Forget about orange and green, this election is more concerned with pink...
Elections in Northern Ireland are always refracted through two colours: orange and green. However, the 2015 general election has seen another hue edging into the picture in terms of controversy and news coverage - pink.
It is perhaps a sign of different times that the biggest election story during the campaign has been Jim Wells' resignation over his alleged remarks about higher incidence of child abuse among gay couples. And while the post-May 7 reporting from here to a UK national audience will be all about if Ed or Dave are prepared to a deal with Nigel (Dodds that is, not Farage!) currently gay rights issues are still colouring the reportage of Election '15.
Jim Wells might be gone as Health Minister but others both inside and outside the DUP are still attracting the attention of the national media in relation to LGBT issues. Martin McGuinness proposed this week that Northern Ireland should be allowed to hold its very own referendum on gay marriage equality. Meanwhile, the Rev Ivan Foster accused his former DUP colleagues of going, ahem, "soft" over opposition to homosexuality following Peter Robinson's statement distancing the party from Wells' remarks.
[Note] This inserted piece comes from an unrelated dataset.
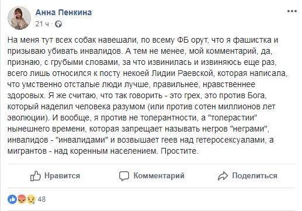Click the speech bubble comment icon
The image size is (302, 211).
click(x=124, y=176)
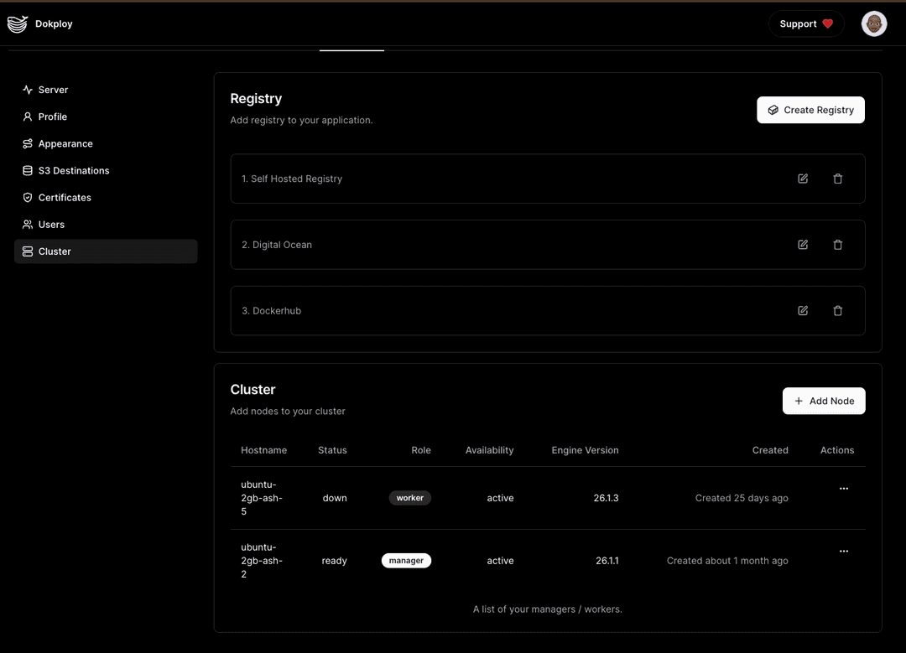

Most prominent of all has been a candidate in West Tyrone who in local elections last year received just 67 votes. Born-again Christian Susan-Anne White wants homosexuals jailed and now suggests that gay people are "40 times more likely" to abuse children, the latter assertion based of course on absolutely no credible research or data.
Even the liberal, centrist Alliance Party has got into something of a pickle over the gay issue in recent days.
On the one hand the party supports the rights of religious organisations, for instance, to deny gay couples the right to marry in their churches while on the other Alliance is resolutely opposed to the DUP's Conscience Clause Bill allowing businesses the 'right' not to do business with LGBT people.
The confusion over Alliance's position is further clouded by different stances taken by its sole MP in the last parliament Naomi Long and East Belfast MLA Judith Cochrane. Long voted in favour of same sex-marriage equality at Westminster while Cochrane abstained from voting during the Stormont Assembly debate on Monday night, when a pro-gay marriage Sinn Fein motion was defeated by 49-47 votes.
The gay question(s) has thrown up contradictions within many of our parties.
As for Susan Anne-White, one woman on Facebook even called for her to be jailed this week for her support for re-criminalising homosexuality. Which only brings to mind the great French free thinker Voltaire who said: "I disagree with what you say, but I will defend to the death your right to say it."
Voltaire was an atheist but his defence of freedom of speech should apply as much to Susan Anne-White as it should for Naomi Long or Judith Cochrane.